CROSS-REFERENCE TO RELATED APPLICATIONS

This application claims priority under 35 U.S.C. §119 to Korean Patent Application No. 10-2010-0113487, filed on Nov. 15, 2010, in the Korean Intellectual Property Office (KIPO), the disclosure of which is incorporated herein in its entirety by reference.

BACKGROUND

1. Field

The present disclosure relates to methods of modifying a surface of a substrate for inkjet printing.

2. Description of the Related Art

Generally, an inkjet printing device is a device for printing a predetermined image by ejecting fine ink droplets to desired locations on a printing medium via nozzles of an inkjet head. Recently, inkjet printing devices are used not only for image printing, but also in various fields, such as flat panel displays including liquid crystal displays (LCDs) and organic light emitting devices (OLEDs), flexible displays including e-paper, printed electronics including metal wiring, organic thin-film transistors (OTFTs), biotechnology, bioscience, or the like.

In case of using an inkjet printing device for manufacturing displays or printed electronic circuits, one of the most important technical objectives is to prevent an open-circuit in wirings. Due to a difference between surface energies of ink ejected by an inkjet printing device and a substrate to be printed on, ink droplets ejected onto the substrate tend to bulge, and thus, ink may not be continuously printed.

SUMMARY

Provided are methods of modifying the surface of a substrate for inkjet printing.

Additional aspects will be set forth in part in the description which follows and, in part, will be apparent from the description, or may be learned by practice of the example embodiments.

In accordance with an example embodiment of the invention, a method of modifying a surface of a substrate may include arranging an inkjet printing device on a substrate and forming a surface modification printed pattern on the substrate. In this example embodiment, the inkjet printing device may have a movable surface modification inkjet head and a movable target inkjet head and the surface modification printed pattern may be formed by moving the surface modification inkjet head across the substrate and ejecting surface modification ink from the surface modification ink jet head to the substrate.

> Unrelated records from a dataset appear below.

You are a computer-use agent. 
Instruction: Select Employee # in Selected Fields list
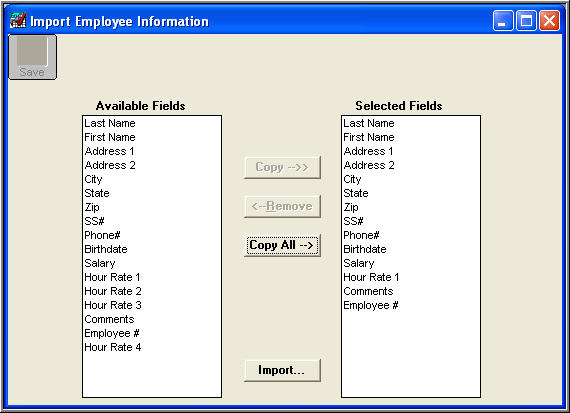tap(371, 305)
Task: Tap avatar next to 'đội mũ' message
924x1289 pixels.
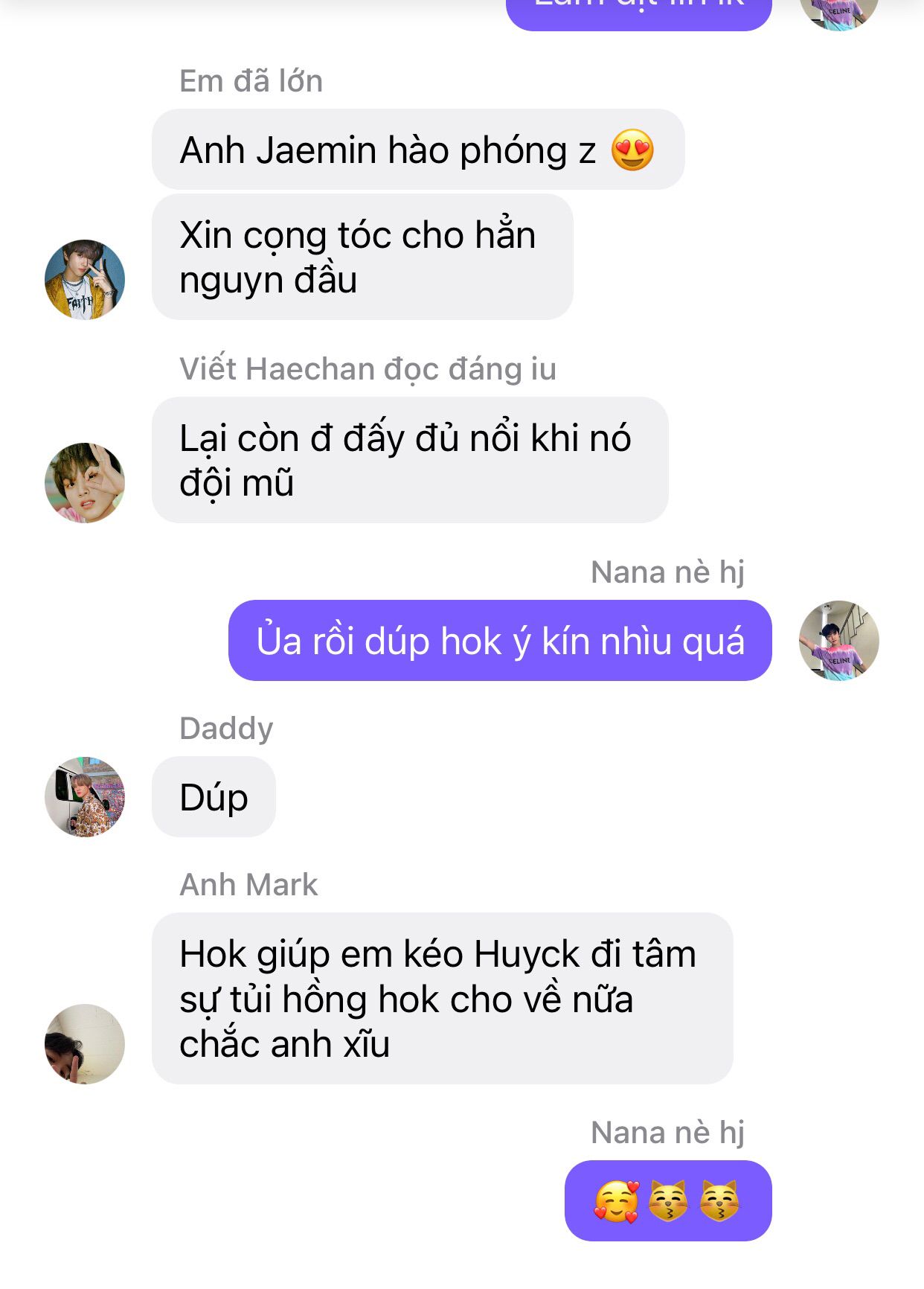Action: coord(85,483)
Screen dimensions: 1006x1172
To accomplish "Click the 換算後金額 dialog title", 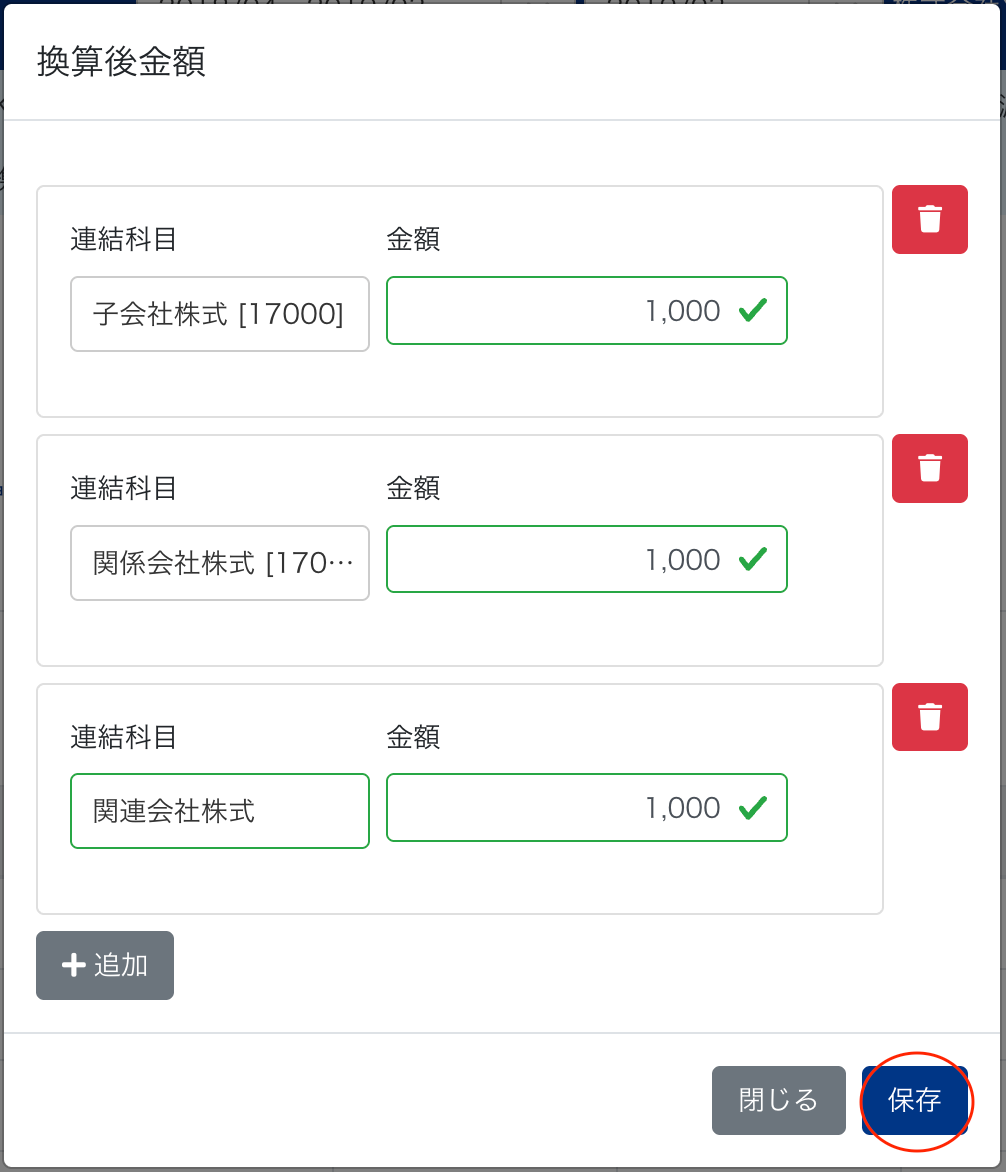I will tap(121, 61).
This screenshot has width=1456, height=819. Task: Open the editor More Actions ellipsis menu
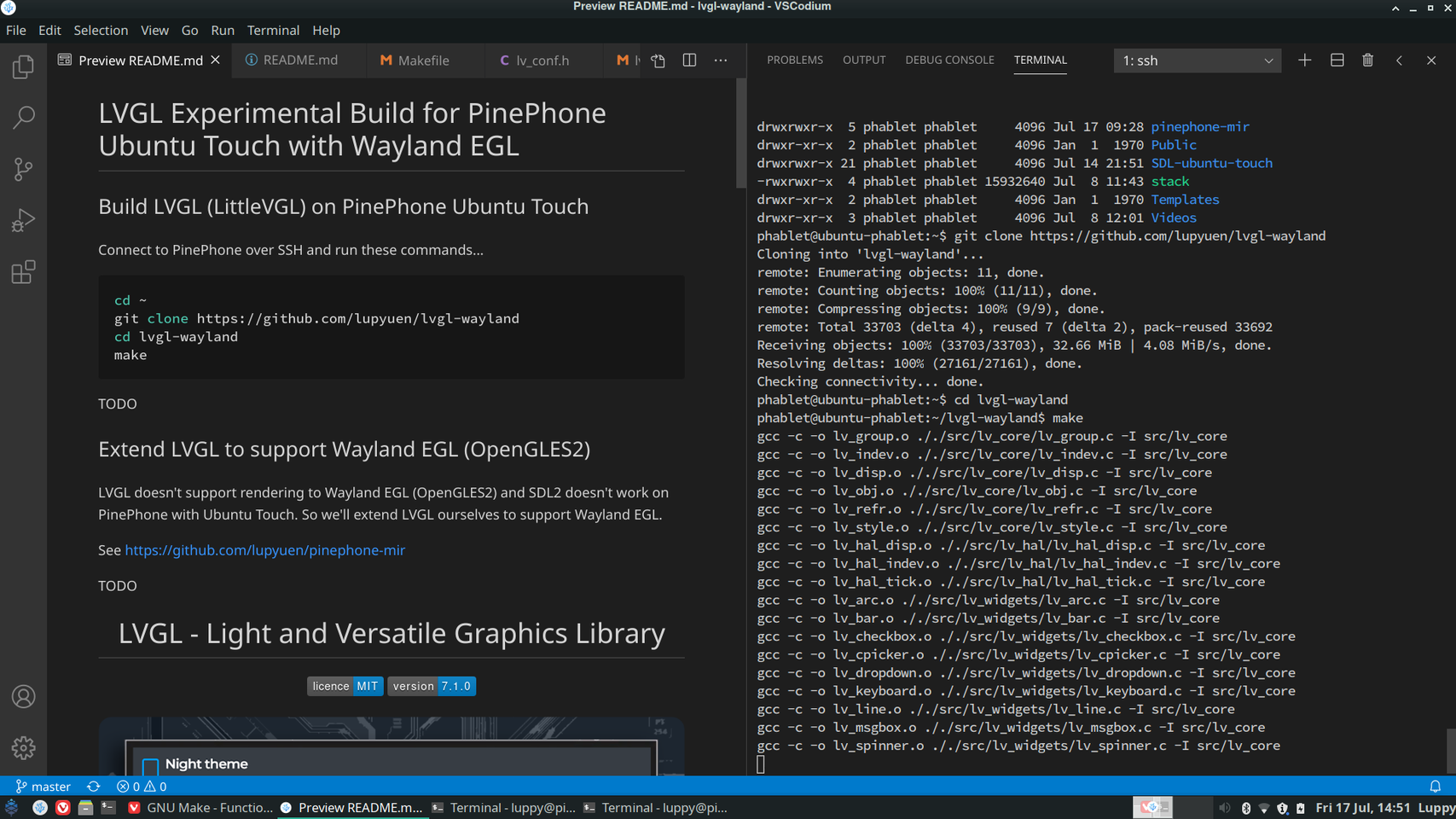coord(721,61)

In accordance with another example embodiment of the invention, a method of forming a metal wiring pattern may include providing a movable surface modification inkjet head and a movable target inkjet head on a substrate, forming a surface modification printed pattern on the substrate by moving the surface modification inkjet head and ejecting surface modification ink from the surface modification inkjet head onto the substrate, forming a target printed pattern on the surface modification printed pattern by moving the target inkjet head and ejecting target ink containing metal nanoparticles from the target inkjet head onto the surface modification printed pattern, and forming the metal wiring pattern on the substrate by removing the surface modification printed pattern.

According to an example embodiment of the present invention, a method of modifying a surface of a substrate may include providing a surface modification inkjet head and a target inkjet head to be movable on a substrate, and forming a surface modification printed pattern by moving the surface modification inkjet head and ejecting surface modification ink.

The surface modification printed pattern may be continuously formed on the substrate. The surface modification ink may contact the surface of the substrate at a contact angle from about 20° to about 50°.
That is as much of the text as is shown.